> Task brief
Pull out every line below that holds the word "computer".

> Stored records
<<<<

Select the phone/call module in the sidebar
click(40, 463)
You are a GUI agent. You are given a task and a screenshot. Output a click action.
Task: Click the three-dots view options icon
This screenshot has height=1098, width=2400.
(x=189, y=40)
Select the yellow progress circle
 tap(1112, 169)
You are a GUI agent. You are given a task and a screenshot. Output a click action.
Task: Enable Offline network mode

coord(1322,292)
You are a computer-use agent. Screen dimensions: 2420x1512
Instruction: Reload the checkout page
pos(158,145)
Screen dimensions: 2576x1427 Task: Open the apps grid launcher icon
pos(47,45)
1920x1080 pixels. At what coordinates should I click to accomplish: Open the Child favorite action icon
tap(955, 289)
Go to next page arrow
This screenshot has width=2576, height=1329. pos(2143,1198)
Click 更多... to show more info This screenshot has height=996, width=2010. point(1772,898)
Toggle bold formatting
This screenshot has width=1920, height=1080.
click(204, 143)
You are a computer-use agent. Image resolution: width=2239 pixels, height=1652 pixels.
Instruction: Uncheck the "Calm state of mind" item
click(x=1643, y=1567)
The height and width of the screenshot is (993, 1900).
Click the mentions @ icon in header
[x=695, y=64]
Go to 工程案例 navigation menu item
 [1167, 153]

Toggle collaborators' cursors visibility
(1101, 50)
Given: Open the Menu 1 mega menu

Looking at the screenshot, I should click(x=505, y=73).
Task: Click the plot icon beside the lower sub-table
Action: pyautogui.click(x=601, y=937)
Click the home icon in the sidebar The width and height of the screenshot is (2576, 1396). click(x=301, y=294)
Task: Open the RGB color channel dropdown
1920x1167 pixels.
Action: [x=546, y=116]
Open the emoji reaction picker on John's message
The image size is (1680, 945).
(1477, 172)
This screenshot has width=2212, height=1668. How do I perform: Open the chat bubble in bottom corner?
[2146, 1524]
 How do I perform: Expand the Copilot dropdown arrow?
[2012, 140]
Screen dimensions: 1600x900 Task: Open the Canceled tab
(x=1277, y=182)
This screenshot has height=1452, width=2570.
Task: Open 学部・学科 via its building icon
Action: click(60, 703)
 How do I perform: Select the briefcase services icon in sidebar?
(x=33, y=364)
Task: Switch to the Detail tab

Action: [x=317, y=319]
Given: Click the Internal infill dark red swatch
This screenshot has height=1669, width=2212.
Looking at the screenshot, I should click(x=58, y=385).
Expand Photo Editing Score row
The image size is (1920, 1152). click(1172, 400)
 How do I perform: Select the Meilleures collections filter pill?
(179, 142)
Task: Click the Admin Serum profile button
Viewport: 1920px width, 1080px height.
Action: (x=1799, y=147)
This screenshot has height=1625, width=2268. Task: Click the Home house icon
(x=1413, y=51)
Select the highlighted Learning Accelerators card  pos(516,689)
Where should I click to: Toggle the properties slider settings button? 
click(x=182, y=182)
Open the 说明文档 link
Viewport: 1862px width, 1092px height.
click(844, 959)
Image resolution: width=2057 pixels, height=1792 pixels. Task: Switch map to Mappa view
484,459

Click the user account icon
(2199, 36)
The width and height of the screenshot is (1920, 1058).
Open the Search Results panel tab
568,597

>>>>

> Answer to the exercise
You are a computer-use agent. Screen dimensions: 2420x1512
You are a computer-use agent. Image resolution: width=2239 pixels, height=1652 pixels.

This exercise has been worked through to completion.